- [What to work on]: Please rewrite the items below, replacing every "callout number" with "reference number" and leaving everything else unchanged.

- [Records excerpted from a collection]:
BEGIN
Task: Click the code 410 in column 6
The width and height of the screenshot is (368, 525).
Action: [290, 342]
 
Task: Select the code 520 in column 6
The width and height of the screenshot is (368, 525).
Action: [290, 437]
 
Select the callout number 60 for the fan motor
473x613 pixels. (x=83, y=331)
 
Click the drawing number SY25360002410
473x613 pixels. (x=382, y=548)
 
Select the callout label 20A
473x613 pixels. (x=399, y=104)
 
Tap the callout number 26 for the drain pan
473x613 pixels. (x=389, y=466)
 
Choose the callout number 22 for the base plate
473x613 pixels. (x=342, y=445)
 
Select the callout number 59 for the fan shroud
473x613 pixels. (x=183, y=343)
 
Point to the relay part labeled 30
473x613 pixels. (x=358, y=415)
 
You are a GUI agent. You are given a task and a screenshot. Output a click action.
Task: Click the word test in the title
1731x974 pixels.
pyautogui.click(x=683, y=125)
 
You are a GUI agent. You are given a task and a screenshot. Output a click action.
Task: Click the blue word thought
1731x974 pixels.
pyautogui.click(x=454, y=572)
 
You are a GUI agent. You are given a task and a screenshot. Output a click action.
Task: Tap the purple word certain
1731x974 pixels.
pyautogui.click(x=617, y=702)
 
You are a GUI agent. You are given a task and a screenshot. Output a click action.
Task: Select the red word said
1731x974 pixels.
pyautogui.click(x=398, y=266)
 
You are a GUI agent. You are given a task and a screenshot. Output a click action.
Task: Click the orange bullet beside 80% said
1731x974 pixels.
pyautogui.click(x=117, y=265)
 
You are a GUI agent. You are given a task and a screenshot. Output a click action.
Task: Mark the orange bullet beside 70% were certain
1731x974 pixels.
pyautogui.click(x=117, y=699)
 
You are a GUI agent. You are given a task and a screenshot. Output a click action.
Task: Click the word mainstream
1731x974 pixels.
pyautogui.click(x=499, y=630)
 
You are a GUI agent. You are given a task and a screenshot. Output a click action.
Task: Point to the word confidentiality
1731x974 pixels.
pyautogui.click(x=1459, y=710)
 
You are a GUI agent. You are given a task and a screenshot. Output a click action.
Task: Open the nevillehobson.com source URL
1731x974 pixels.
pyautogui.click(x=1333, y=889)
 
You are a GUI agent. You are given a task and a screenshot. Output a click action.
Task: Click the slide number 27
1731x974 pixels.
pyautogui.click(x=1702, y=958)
END
- [Written solution]:
Task: Click the code 410 in column 6
The width and height of the screenshot is (368, 525).
Action: [290, 342]
 
Task: Select the code 520 in column 6
The width and height of the screenshot is (368, 525).
Action: [290, 437]
 
Select the reference number 60 for the fan motor
473x613 pixels. (x=83, y=331)
 
Click the drawing number SY25360002410
473x613 pixels. (x=382, y=548)
 
Select the callout label 20A
473x613 pixels. (x=399, y=104)
 
Tap the reference number 26 for the drain pan
473x613 pixels. (x=389, y=466)
 
Choose the reference number 22 for the base plate
473x613 pixels. (x=342, y=445)
 
Select the reference number 59 for the fan shroud
473x613 pixels. (x=183, y=343)
 
Point to the relay part labeled 30
473x613 pixels. (x=358, y=415)
 
You are a GUI agent. You are given a task and a screenshot. Output a click action.
Task: Click the word test in the title
1731x974 pixels.
pyautogui.click(x=683, y=125)
 
You are a GUI agent. You are given a task and a screenshot. Output a click action.
Task: Click the blue word thought
1731x974 pixels.
pyautogui.click(x=454, y=572)
 
You are a GUI agent. You are given a task and a screenshot. Output a click action.
Task: Tap the purple word certain
1731x974 pixels.
pyautogui.click(x=617, y=702)
 
You are a GUI agent. You are given a task and a screenshot. Output a click action.
Task: Select the red word said
1731x974 pixels.
pyautogui.click(x=398, y=266)
 
You are a GUI agent. You are given a task and a screenshot. Output a click action.
Task: Click the orange bullet beside 80% said
1731x974 pixels.
pyautogui.click(x=117, y=265)
 
You are a GUI agent. You are given a task and a screenshot. Output a click action.
Task: Mark the orange bullet beside 70% were certain
1731x974 pixels.
pyautogui.click(x=117, y=699)
 
You are a GUI agent. You are given a task and a screenshot. Output a click action.
Task: Click the word mainstream
1731x974 pixels.
pyautogui.click(x=499, y=630)
 
You are a GUI agent. You are given a task and a screenshot. Output a click action.
Task: Point to the word confidentiality
1731x974 pixels.
pyautogui.click(x=1459, y=710)
 
You are a GUI agent. You are given a task and a screenshot. Output a click action.
Task: Open the nevillehobson.com source URL
1731x974 pixels.
pyautogui.click(x=1333, y=889)
 
You are a GUI agent. You are given a task and a screenshot. Output a click action.
Task: Click the slide number 27
1731x974 pixels.
pyautogui.click(x=1702, y=958)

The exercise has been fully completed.